*PAGE EXTRACT*
** begin **

I've seen this click for people. It's always the same. Weeks of frustration, then one random afternoon it makes sense, and then they genuinely cannot understand what was ever hard about it. Because nothing was hard about it. They were just trying to do things that don't make sense and every previous language had been too polite to mention it.

Girard figured this out with pen and paper in the 80s because he couldn't stop poking at the foundations of logic. He wasn't trying to help anyone write safer code. He just wanted to know what the boring rules were hiding.

Turns out they were hiding everything.

Part 2: What's Actually Inside Linear Logic

The Boring Rules, continued

Part 1 covered the intuition: borrow checking is linear logic, Girard worked it out in 1987, and most programming languages quietly paper over this. Now for the actual system.

#sequent calculus, fast

Before we get into linear logic's rules we need to know what a sequent is. A sequent looks like this:

A₁, A₂, ..., Aₙ  ⊢  B₁, B₂, ..., Bₘ

Left side: things you have (hypotheses). Right side: things you're trying to prove (conclusions). The turnstile ⊢ means "from the stuff on the left, I can get to the stuff on the right."

In classical sequent calculus you get structural rules for free on both sides:

Contraction:    Γ, A, A ⊢ Δ          Γ ⊢ Δ, A, A
              ────────────          ────────────────
                Γ, A ⊢ Δ              Γ ⊢ Δ, A

Weakening:      Γ ⊢ Δ                  Γ ⊢ Δ
              ──────────            ──────────────
              Γ, A ⊢ Δ              Γ ⊢ Δ, A

Exchange:     Γ, A, B, Δ ⊢ Σ
              ─────────────────
              Γ, B, A, Δ ⊢ Σ

Contraction: if you have two copies of A, collapse them into one. That's "I can use something multiple times."
Weakening: if you don't have A, you can introduce it anyway and ignore it. That's "I can throw things away."
Exchange: order doesn't matter. We keep this one. Linear logic is not ordered logic (that's a different, even more restrictive thing).

Girard's move: delete contraction and weakening. Keep exchange. See what happens.

#the one-sided presentation

Girard preferred to present linear logic using one-sided sequents:

⊢ Γ

Everything is on the right side. No turnstile splitting left from right. This looks weird at first but it simplifies things enormously. If you want "A implies B" you write A^⊥ on the right side, where A^⊥ is the linear negation of A. More on negation later.

Here are the rules. This is the core of it.

#identity

Axiom:          ─────────
                ⊢ A⊥, A

Cut:          ⊢ Γ, A      ⊢ Δ, A⊥
              ──────────────────────
                    ⊢ Γ, Δ

Axiom creates a link between A and its dual. Cut composes two proofs: if one proof produces A and another consumes A^⊥, you can plug them together and eliminate the intermediate formula. This is exactly function composition in programming. Producing a value of type A in one place and consuming it in another.

#multiplicatives

This is where it gets interesting. In classical logic, "and" is one thing. In linear logic it splits into two: tensor (⊗) and par (⅋).

** end **

*Item coordinate data*

** begin **

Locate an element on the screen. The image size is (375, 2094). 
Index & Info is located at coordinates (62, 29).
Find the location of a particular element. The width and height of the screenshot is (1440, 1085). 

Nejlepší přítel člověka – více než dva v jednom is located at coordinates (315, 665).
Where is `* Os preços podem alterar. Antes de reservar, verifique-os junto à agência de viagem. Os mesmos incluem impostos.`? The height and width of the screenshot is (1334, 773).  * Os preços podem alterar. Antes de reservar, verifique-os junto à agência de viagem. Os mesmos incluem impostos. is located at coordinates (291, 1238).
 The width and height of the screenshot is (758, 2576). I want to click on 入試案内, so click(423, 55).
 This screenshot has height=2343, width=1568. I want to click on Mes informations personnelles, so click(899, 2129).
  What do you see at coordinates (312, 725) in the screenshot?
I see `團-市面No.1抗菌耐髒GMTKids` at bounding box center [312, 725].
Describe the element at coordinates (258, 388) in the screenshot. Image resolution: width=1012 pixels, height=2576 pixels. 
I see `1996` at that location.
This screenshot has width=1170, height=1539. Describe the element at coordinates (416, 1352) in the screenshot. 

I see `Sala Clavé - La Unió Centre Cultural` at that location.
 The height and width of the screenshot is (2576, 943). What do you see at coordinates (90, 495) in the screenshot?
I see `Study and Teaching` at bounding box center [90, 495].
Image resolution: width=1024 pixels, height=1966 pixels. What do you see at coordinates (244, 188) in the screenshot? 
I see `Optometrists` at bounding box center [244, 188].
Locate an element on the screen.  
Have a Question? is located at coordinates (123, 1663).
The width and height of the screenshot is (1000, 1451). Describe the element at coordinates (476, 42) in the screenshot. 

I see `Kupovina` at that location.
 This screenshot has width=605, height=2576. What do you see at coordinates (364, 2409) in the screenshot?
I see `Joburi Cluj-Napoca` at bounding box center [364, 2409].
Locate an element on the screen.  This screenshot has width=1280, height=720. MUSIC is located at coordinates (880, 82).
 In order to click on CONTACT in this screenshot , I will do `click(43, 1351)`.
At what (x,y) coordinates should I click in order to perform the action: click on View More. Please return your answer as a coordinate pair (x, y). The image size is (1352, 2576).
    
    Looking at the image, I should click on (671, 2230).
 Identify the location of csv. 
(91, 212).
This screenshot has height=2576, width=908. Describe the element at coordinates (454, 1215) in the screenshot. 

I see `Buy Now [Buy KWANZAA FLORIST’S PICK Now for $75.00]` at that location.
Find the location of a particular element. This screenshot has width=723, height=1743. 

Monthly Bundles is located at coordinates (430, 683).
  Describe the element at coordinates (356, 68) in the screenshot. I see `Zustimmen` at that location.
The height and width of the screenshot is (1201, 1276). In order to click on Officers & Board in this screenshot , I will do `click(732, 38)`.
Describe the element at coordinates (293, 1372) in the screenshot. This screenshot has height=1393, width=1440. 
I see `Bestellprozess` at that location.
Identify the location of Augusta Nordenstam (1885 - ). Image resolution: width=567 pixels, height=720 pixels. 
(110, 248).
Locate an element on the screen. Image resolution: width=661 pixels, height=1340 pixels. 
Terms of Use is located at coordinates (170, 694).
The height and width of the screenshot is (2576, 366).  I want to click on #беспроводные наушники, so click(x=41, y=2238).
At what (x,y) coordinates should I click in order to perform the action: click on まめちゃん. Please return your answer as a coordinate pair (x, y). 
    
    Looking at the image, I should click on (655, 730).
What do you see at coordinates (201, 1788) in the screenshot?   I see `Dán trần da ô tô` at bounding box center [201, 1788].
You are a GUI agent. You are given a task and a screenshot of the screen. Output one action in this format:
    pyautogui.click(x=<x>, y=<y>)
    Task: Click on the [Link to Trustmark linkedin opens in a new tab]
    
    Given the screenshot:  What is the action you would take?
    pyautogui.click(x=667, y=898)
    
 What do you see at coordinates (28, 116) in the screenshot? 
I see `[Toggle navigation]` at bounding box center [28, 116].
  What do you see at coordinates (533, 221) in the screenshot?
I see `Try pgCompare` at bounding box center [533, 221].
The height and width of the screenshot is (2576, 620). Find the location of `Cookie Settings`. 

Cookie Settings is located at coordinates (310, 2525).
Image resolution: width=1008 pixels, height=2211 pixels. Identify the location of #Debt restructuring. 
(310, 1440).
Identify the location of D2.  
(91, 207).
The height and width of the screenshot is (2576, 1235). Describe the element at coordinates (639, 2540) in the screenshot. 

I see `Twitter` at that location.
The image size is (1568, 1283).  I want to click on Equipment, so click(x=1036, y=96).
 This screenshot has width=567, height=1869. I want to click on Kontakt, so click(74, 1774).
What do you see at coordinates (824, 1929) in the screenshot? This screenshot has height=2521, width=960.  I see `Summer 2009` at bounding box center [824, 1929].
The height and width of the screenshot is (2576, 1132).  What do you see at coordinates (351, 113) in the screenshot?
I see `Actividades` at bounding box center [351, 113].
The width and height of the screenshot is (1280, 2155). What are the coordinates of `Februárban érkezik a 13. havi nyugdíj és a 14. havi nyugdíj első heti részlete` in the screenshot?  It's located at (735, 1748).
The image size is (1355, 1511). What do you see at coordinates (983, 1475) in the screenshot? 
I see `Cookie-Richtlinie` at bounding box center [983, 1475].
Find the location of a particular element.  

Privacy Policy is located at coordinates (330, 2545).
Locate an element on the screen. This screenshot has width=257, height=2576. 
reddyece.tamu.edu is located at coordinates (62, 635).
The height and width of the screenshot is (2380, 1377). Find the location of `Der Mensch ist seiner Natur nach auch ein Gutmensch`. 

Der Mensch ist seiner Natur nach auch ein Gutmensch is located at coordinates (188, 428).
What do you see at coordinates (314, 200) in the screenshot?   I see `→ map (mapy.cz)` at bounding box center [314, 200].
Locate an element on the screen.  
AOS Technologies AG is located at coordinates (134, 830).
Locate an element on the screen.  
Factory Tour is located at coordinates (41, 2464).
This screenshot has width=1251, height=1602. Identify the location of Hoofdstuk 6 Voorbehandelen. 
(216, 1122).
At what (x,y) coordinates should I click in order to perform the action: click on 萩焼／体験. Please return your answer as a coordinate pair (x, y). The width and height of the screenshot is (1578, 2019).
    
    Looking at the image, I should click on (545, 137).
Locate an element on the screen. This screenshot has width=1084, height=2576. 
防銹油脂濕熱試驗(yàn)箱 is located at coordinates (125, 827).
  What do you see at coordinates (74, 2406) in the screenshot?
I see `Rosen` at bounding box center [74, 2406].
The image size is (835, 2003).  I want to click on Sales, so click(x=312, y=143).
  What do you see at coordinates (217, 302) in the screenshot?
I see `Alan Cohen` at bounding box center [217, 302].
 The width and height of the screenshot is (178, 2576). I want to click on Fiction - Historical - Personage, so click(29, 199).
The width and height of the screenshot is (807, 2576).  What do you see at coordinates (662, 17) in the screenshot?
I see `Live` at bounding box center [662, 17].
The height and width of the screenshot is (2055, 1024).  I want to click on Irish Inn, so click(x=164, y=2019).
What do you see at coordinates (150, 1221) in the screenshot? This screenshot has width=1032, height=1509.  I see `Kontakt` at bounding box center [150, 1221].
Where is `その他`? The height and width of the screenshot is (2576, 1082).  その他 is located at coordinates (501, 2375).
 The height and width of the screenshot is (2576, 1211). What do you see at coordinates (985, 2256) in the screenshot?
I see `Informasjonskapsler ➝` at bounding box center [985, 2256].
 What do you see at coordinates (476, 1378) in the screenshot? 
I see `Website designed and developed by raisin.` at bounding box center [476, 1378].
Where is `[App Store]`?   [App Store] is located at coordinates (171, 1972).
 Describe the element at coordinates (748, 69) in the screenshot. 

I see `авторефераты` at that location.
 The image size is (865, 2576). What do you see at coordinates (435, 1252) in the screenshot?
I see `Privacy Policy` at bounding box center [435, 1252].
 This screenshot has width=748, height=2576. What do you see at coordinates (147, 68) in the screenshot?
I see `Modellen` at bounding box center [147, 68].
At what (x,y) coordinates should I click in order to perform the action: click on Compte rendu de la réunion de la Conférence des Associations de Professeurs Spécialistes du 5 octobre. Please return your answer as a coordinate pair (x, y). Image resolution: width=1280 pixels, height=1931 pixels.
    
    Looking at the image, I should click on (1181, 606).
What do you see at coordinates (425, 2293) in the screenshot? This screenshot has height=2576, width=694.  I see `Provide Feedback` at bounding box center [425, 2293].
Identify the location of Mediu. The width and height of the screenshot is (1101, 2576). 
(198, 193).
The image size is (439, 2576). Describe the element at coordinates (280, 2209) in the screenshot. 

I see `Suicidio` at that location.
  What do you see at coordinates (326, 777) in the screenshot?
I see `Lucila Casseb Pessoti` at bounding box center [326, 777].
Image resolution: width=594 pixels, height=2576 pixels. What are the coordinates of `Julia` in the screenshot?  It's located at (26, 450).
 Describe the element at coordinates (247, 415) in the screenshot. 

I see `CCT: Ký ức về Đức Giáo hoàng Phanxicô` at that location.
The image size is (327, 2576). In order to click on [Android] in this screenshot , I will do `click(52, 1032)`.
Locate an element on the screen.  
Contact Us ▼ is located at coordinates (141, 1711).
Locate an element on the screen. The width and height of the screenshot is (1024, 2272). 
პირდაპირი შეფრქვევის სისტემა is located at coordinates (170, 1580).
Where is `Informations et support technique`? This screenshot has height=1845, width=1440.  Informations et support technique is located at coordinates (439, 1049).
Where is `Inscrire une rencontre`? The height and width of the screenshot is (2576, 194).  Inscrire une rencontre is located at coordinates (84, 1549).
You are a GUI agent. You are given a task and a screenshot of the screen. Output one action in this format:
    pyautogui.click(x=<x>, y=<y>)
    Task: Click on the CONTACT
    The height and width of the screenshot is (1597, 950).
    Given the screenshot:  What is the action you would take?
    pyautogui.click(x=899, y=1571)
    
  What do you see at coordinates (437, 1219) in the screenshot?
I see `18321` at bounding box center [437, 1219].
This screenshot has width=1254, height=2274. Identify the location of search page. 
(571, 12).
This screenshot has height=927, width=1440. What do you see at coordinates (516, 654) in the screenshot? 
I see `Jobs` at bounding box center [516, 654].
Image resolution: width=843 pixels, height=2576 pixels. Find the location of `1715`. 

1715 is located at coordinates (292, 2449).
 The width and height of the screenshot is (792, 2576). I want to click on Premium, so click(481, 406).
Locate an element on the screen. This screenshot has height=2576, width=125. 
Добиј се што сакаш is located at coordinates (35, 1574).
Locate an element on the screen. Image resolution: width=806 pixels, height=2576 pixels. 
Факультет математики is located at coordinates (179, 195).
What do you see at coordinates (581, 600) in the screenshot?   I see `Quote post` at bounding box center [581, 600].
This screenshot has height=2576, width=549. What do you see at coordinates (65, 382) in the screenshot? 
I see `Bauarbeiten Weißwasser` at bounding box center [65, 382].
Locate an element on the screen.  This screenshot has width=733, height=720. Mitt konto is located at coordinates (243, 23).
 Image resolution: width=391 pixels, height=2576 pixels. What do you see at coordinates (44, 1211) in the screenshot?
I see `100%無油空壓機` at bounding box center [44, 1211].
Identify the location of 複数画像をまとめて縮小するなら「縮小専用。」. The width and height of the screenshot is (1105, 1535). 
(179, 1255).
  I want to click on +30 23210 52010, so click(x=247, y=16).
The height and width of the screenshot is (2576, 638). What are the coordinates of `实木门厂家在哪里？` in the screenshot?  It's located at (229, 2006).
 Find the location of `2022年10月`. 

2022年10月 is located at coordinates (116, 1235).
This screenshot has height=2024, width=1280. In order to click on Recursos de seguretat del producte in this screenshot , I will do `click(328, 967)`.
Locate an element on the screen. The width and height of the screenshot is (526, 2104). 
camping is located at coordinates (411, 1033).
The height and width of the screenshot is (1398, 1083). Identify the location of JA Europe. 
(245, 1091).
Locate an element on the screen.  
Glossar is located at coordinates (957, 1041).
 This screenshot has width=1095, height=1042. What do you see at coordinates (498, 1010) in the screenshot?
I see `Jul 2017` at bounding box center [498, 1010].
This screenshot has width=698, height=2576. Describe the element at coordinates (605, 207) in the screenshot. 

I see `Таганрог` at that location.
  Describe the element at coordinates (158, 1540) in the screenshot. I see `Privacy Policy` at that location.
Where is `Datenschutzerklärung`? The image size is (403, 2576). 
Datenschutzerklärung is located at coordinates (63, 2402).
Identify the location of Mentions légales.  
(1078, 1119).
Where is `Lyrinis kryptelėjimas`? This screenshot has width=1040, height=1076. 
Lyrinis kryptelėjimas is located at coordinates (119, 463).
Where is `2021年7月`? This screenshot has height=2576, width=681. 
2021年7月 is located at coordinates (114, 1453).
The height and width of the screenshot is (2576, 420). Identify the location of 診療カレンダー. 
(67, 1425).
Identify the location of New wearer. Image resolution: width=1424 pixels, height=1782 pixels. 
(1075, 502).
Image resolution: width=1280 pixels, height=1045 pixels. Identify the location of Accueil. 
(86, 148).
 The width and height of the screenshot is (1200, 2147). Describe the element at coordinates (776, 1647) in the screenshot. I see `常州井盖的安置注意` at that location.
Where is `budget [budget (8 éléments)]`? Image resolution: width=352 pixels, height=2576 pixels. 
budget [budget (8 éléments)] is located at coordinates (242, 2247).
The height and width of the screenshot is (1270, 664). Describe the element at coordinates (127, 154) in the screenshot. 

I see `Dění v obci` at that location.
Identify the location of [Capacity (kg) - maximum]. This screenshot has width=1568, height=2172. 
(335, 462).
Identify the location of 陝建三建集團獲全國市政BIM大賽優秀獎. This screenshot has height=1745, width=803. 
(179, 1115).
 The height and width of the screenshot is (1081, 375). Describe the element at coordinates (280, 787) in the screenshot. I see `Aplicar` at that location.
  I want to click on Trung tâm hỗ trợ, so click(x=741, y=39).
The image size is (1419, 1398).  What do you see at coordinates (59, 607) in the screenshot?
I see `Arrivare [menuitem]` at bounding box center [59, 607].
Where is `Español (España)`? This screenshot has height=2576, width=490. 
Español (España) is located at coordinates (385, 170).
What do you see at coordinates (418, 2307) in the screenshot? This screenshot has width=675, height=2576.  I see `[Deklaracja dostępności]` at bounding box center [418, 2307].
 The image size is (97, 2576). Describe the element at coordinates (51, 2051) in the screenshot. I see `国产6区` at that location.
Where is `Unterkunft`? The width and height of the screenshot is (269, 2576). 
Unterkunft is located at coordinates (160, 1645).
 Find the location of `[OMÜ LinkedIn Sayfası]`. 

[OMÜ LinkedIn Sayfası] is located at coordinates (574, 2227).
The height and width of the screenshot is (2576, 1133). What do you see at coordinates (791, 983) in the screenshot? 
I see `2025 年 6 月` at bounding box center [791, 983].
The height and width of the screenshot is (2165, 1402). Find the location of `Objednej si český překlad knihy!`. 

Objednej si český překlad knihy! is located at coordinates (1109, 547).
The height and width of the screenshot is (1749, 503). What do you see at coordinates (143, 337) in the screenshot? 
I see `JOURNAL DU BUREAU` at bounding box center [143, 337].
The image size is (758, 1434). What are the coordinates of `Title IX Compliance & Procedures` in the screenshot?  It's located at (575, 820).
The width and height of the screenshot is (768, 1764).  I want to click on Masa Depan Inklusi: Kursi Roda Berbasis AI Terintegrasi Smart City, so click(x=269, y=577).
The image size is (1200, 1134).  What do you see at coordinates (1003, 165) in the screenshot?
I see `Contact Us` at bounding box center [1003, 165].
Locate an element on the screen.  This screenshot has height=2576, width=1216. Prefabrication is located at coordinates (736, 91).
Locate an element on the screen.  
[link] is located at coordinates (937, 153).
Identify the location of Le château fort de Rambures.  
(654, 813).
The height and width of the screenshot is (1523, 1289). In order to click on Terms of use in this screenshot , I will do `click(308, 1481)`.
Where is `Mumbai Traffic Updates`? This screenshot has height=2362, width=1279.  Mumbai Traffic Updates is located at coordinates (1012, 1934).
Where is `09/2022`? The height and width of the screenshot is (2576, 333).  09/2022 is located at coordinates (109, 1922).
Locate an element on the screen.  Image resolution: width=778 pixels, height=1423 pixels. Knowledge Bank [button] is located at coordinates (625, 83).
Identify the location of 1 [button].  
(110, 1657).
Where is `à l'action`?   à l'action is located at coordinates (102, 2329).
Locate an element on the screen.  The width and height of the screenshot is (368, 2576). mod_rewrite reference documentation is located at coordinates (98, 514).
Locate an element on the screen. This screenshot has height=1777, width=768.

** end **

*EXERCISE BRIEF*
Continue the linear logic write-up from its last sentence, the one introducing tensor (⊗) and par (⅋).

*REPLY TO THE EXERCISE*
Tensor (⊗):     ⊢ Γ, A      ⊢ Δ, B
                ──────────────────────
                    ⊢ Γ, Δ, A ⊗ B

Par (⅋):          ⊢ Γ, A, B
                  ──────────────
                  ⊢ Γ, A ⅋ B

Look at the tensor rule carefully. The context SPLITS. Γ goes with A, Δ goes with B, and they're disjoint. You can't use a resource from Γ to prove B or vice versa. This is resource separation. In Rust terms, if you're constructing a pair (a, b), the stuff that went into making a and the stuff that went into making b must be completely disjoint sets of resources.

Par keeps the context together. Same Γ feeds both A and B. Par is the dual of tensor, which means A ⅋ B is the same as (A^⊥ ⊗ B^⊥)^⊥. If tensor is about producing two things from separate resources, par is about handling two obligations with shared resources.

Units:

One (1):        ─────
                ⊢ 1

Bottom (⊥):     ⊢ Γ
                ──────
                ⊢ Γ, ⊥

One is the unit for tensor (A ⊗ 1 ≡ A). Bottom is the unit for par.

#additives

The second pair. With (&) and Plus (⊕).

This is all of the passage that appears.